I joined late so if any of my questions were asked and answered, I apologize. So in terms of FUSILEV, you speak about $20 million to $25 million in demand, and you came in at the low end of that. I guess, I'm just wondering, is demand decreasing over time or increasing over time? And where are you in terms of your inventory levels? In the past, you gave -- you specifically quantified inventory in terms of vials. I'm wondering if you can provide that level of detail or if you could speak to where you are within your new contractual ranges?

Joseph Kenneth Keller

Yes. So this is Ken. So Jason, the underlying demand is right between $20 million to $25 million, and that's been very, very consistent. So we look at IMS on a regular basis, and we see it now consistent for many, many months. So, that's number one. Can't say it's grown a lot, but it's absolutely consistent. It has not gone down for the last few months.

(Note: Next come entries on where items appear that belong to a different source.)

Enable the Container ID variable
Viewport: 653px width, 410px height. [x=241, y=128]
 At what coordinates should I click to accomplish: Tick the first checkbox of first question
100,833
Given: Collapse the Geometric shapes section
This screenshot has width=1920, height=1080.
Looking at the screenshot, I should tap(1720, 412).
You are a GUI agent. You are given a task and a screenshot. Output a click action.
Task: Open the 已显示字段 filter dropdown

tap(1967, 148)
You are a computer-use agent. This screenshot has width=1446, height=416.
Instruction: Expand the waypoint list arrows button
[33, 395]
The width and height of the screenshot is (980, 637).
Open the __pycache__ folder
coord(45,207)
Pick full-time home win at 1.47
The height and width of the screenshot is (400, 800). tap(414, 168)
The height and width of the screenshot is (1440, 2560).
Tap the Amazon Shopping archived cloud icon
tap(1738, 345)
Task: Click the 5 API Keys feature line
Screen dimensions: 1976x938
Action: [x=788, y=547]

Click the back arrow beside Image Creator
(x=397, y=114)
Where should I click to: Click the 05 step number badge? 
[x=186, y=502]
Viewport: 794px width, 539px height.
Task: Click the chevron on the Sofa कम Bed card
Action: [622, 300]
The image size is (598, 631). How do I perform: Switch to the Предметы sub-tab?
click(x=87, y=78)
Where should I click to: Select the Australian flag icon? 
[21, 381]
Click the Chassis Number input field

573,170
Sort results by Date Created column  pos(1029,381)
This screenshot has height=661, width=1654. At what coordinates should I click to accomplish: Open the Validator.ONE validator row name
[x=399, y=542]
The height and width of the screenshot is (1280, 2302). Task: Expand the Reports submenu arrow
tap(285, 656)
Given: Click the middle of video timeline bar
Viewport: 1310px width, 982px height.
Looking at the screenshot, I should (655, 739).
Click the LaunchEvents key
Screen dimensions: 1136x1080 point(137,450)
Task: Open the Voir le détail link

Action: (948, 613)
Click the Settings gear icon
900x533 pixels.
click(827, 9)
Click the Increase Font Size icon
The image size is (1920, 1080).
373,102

So really consistent, we like that. Joe's team is out there working with a number of accounts, and we're getting lots of positive signs, but consistency is what we're looking for. And when you look at the quarter, since the demand was between $20 million and $25 million, and that's what we reported, that gives a good idea that inventory didn't move much in this quarter.

Jason Kantor - Crédit Suisse AG, Research Division

If you want to kind of deconstruct a little bit, sort of let's say what happened in 2013, it'd be pretty helpful. I mean, in March, you gave the guidance and maybe it was a little premature of $80 million to $90 million, and you came in, I think, closer to $70 million. So I'm just wondering, looking back at that, did inventory come down more? Did the net realized price come in lower throughout the year? Or was end-user demand lower than where you thought? Which piece of the puzzle fell short overall from where you guys thought it might for the year?

Joseph Kenneth Keller

So I think the -- there a bunch of factors played in, but the key one is the net realized price, when we gave the $80 million to $90 million, it ended up a little bit lower than we thought it would be, and that was the primary driver. The inventory came down a little bit more than we thought, but really, the primary driver was net realized price. And when you look at price now, our net realized price, as you'll notice, has come up quite a bit from the first part of the year, right? It was really low when you look at Q2. A little bit lower than we thought it would be, but it's come up, and now we're at where we should -- it should be consistent as we look forward. So that was the kind of thing that took us a little bit less than we thought it would be.

Operator

All right. I'm not showing any further questions at this time. Dr. Rajesh, you may proceed with any further comments.

Rajesh C. Shrotriya

In closing, we would like to thank you, again, for joining us on the call today and your interest in Spectrum. With our 4 marketed products, 1 product under FDA review, 2 near-term NDAs pending additional latest-stage clinical data, a robust R&D pipeline and a leading team of managers, we're excited about the positive direction of Spectrum and our potential for further growth. Please keep tuned. We believe the best is yet to come. Thank you.

Operator

Ladies and gentlemen, thank you for participating in today's conference. This does conclude the program, and you may all disconnect. Everyone, have a great evening.